SOAL LATIHAN -
Lanjutkan berita tentang tabrakan kereta di Yunani, dimulai setelah kalimat terakhir yang ditampilkan.

KUTIPAN UNTUK DIBACA -

•••••

Liputan6.com, Athena - Protes bergemuruh di Yunani setelah tabrakan maut antara kereta penumpang dan kereta barang pada Selasa (28/2/2023) malam. Sedikitnya 57 orang, termasuk sejumlah mahasiswa, tewas dalam bencana kereta paling mematikan di negara itu.
Laporan ERT pada Kamis (2/3) menyebutkan bahwa 48 orang lainnya masih dirawat di rumah sakit. Enam dari korban luka yang dirawat berada dalam kondisi kritis karena menderita luka di kepala dan luka bakar serius.
Ribuan pelajar turun ke jalan-jalan di sejumlah kota dan massa dilaporkan terlibat bentrokan dengan polisi di Athena dan kota terbesar kedua Yunani, Thessaloniki. Namun, kekerasan pada Jumat (3/3) tidak meluas dan sisanya protes berlangsung damai.
Advertisement
Dalam bentrokan di Athena, polisi menembakkan gas air mata dan granat kilat untuk membubarkan sejumlah kecil pengunjuk rasa yang melemparkan bom bensin ke arah mereka, membakar tempat sampah, dan menantang petugas. Tidak ada penangkapan atau cedera yang dilaporkan.
Di Kota Larissa, tidak jauh dari lokasi tabrakan kereta, ribuan orang berbaris dengan damai. Protes serupa juga digelar pada Rabu (1/3) dan Kamis.
Setelah kepala stasiun kereta di Larissa ditangkap dan didakwa atas kematian dan menyebabkan luka karena kelalaian terkait tabrakan tersebut, pihak berwenang Yunani pada Kamis merilis rekaman yang memperdengarkan bahwa salah satu masinis menerima instruksi untuk melanggar sinyal merah.
"Lanjutkan melewati sinyal merah sampai lampu lalu lintas masuk Neon Poron," kata kepala stasiun dalam rekaman tersebut seperti dikutip dari CNN, Sabtu (4/3).
"Vasilis, apakah aman untuk melanjutkan?," tanya masinis, yang kemudian direspons dengan jawaban, "Jalan, jalan."

•••••

DATA HASIL EKSTRAKSI -
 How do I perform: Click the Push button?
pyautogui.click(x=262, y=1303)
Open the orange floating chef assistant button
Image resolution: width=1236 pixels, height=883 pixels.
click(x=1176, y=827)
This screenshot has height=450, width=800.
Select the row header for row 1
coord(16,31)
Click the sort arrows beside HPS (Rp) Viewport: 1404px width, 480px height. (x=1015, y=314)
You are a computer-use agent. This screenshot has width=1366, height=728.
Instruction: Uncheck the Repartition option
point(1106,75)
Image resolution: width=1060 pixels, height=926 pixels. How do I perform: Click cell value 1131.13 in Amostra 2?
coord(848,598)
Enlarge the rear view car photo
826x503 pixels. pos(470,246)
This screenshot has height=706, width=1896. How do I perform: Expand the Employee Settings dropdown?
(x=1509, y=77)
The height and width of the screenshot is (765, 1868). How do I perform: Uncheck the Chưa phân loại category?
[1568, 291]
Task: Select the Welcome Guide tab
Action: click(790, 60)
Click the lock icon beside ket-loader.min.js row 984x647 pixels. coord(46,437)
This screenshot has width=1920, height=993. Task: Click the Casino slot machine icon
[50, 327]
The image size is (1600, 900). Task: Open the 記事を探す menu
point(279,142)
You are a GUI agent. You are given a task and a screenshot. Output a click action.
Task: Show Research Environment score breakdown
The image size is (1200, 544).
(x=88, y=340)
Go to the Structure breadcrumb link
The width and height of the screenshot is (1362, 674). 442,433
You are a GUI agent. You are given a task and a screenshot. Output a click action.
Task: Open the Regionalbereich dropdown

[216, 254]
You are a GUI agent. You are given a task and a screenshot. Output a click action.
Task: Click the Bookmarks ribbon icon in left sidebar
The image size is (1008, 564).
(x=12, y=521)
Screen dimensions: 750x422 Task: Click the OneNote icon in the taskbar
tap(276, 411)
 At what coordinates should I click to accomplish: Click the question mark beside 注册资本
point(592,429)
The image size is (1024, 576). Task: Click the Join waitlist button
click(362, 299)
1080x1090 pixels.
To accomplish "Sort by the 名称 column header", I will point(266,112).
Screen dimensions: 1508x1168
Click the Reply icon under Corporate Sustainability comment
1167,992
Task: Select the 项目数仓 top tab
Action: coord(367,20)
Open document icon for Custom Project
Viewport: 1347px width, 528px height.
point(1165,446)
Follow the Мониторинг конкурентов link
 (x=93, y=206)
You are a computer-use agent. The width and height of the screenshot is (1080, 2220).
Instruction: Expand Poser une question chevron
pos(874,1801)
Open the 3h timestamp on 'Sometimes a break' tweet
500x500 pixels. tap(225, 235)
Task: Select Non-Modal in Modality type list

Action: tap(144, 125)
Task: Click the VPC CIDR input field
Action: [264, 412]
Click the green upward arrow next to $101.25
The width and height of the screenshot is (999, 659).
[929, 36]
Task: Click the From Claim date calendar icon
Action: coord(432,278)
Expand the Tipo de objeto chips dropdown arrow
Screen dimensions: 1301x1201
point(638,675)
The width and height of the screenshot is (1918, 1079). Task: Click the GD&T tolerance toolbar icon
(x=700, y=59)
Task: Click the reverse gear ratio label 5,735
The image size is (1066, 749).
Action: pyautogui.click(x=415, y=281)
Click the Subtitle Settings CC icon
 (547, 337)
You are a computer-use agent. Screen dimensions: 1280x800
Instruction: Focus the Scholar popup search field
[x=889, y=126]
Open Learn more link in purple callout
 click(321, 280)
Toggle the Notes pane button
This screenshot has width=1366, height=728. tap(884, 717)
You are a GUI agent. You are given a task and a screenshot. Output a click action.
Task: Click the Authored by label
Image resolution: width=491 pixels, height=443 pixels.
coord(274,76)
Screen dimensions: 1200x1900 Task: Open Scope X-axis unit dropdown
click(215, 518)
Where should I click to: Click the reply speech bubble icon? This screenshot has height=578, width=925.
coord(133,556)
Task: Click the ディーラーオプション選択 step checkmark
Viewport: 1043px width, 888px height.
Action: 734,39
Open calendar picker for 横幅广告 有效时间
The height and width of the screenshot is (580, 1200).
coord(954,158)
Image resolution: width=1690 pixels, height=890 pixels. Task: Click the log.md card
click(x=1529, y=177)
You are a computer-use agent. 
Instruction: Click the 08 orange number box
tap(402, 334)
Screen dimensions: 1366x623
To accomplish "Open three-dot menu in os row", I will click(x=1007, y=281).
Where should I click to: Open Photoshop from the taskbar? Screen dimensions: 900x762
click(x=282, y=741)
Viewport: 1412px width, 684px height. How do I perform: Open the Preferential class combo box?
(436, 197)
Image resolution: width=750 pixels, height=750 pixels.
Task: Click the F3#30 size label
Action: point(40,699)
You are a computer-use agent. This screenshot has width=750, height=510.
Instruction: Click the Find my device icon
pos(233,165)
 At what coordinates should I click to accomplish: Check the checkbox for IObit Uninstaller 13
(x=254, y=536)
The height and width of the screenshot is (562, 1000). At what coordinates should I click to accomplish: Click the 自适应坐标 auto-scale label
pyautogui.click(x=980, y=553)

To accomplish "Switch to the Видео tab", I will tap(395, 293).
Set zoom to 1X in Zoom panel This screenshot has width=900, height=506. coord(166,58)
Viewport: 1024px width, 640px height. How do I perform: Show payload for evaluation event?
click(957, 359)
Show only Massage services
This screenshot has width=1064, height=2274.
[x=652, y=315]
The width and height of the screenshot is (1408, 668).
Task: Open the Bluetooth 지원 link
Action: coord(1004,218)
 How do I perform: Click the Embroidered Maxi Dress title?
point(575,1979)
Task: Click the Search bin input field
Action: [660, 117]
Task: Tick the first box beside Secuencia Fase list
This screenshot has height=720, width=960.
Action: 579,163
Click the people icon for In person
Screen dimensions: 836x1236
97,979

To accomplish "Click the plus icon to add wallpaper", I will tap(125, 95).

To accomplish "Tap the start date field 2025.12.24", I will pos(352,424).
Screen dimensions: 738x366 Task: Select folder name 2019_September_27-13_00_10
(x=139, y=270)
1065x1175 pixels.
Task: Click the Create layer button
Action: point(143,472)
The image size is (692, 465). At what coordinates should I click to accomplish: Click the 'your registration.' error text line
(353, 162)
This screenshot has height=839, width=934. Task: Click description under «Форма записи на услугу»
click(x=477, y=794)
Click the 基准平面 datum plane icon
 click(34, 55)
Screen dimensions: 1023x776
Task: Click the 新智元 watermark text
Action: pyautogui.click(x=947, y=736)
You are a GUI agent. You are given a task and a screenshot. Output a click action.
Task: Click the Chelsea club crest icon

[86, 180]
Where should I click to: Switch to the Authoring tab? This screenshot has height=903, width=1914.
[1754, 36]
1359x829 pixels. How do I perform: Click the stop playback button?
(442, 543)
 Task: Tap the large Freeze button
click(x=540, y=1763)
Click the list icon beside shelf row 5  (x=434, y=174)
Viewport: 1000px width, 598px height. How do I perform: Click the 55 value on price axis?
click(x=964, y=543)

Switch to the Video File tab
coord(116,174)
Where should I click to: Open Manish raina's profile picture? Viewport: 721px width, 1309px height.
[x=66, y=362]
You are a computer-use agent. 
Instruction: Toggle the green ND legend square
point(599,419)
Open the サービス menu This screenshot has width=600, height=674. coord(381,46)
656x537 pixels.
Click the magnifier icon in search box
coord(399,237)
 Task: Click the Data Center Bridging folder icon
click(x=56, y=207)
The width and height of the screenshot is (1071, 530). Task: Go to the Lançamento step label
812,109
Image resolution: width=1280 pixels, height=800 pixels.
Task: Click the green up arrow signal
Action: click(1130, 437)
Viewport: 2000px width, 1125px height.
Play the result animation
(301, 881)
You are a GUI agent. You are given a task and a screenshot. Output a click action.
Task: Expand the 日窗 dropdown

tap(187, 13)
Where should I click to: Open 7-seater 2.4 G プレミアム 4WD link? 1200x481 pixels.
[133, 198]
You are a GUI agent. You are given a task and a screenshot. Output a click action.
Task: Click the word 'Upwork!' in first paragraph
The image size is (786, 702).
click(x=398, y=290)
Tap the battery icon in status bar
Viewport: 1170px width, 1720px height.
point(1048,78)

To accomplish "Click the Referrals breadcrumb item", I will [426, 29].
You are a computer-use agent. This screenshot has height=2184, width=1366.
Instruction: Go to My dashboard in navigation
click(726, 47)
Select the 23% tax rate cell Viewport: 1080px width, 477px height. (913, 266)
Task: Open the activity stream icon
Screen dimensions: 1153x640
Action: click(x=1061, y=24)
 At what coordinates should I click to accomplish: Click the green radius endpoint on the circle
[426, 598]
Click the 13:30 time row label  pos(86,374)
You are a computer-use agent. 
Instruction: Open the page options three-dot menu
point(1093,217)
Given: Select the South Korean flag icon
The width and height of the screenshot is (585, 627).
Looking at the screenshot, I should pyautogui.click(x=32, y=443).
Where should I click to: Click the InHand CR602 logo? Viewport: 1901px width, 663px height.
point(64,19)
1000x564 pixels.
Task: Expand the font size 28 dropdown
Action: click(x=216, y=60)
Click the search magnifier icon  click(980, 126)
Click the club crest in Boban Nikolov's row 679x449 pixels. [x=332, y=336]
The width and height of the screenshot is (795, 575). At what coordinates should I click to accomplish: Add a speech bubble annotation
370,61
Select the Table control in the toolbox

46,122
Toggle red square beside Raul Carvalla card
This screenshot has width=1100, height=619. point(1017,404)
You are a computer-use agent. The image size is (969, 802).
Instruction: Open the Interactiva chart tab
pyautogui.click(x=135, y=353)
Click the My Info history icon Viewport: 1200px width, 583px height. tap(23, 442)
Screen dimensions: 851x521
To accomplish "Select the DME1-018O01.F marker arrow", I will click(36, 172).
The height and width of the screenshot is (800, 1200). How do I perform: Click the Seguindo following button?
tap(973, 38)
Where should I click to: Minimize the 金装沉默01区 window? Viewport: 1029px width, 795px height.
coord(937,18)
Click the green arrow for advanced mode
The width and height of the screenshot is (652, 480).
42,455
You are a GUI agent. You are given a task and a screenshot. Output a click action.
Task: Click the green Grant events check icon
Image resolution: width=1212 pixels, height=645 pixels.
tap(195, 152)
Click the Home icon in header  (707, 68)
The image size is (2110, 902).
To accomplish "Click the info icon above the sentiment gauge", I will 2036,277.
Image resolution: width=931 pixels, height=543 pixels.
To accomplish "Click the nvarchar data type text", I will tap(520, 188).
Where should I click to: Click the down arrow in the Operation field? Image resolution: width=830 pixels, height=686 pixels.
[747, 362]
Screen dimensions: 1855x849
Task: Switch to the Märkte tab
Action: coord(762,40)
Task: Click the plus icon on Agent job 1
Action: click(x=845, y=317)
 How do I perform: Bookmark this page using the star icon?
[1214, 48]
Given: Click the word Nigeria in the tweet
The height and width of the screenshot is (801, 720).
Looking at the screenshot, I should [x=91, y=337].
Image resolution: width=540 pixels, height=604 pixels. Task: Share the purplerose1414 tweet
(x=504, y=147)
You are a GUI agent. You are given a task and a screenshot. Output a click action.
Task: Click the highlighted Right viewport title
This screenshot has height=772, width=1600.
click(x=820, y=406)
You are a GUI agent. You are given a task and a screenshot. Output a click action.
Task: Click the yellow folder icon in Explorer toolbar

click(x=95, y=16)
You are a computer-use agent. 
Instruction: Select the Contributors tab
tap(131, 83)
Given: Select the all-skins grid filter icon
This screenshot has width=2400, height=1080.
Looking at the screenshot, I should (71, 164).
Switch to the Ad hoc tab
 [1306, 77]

•••••

KELUARAN YANG DIHARAPKAN -
Dalam percakapan kedua, kepala stasiun disebut memerintahkan seorang staf untuk menjaga salah satu kereta di jalur yang sama.
"Haruskah aku mengubahnya sekarang?," tanya staf itu.
"Tidak, tidak, karena 1564 ada di rute ini," ungkap kepala stasiun.
Saat ditangkap, kepala stasiun berusia 59 tahun tersebut menyalahkan tabrakan kereta karena kesalahan teknis. Namun, kemudian dia mengaku "melakukan kesalahan".
Memperumit Proses Identifikasi Korban
Kekuatan tabrakan langsung antar dua kereta dan kebakaran yang diakibatkannya telah memperumit tugas menentukan jumlah korban tewas, di mana petugas terus bekerja sepanjang waktu untuk mencocokkan bagian tubuh yang terpotong-potong dan terbakar dengan sampel jaringan.
Jenazah dikembalikan ke keluarga dalam peti mati tertutup setelah identifikasi melalui sampel DNA kerabat terdekat.
Kerabat penumpang yang masih belum dapat mengidentifikasi anggota keluarga mereka menunggu di luar rumah sakit Larissa. Di antara mereka adalah Mirella Ruci, yang kehilangan putranya berusia 22 tahun, Denis.
"Putra saya tidak ada dalam manifes resmi sejauh ini dan saya tidak punya informasi. Saya memohon kepada siapa pun yang mungkin pernah melihatnya, di gerbong 5, kursi 22, untuk menghubungi saya jika mereka mungkin melihatnya," kata Ruci, yang berusaha menahan tangisnya.
Advertisement
Bendera Setengah Tiang
Gedung-gedung publik mengibarkan bendera setengah hingga Jumat, hari ketiga dalam masa berkabung nasional. Layanan kereta sendiri terhenti menyusul aksi mogok para pekerja selama dua hari dan aksi mogok diperkirakan akan terjadi pula selama akhir pekan.
Polisi pada Jumat pagi waktu setempat menggeledah kantor koordinasi kereta di Larissa, mengumpulkan bukti sebagai bagian dari penyelidikan yang sedang berlangsung.
Stelios Sourlas, seorang pengacara yang mewakili korban tabrakan berusia 23 tahun, mengatakan tanggung jawab atas kematian tersebut melampaui manajer stasiun.
"Manajer stasiun mungkin memiliki tanggung jawab pada prinsipnya... tetapi tanggung jawabnya itu juga lebih luas: ada operator kereta dan pejabat publik yang tugasnya memastikan bahwa tindakan dan prosedur keselamatan dilakukan dengan benar," kata Sourlas seperti dilansir AP.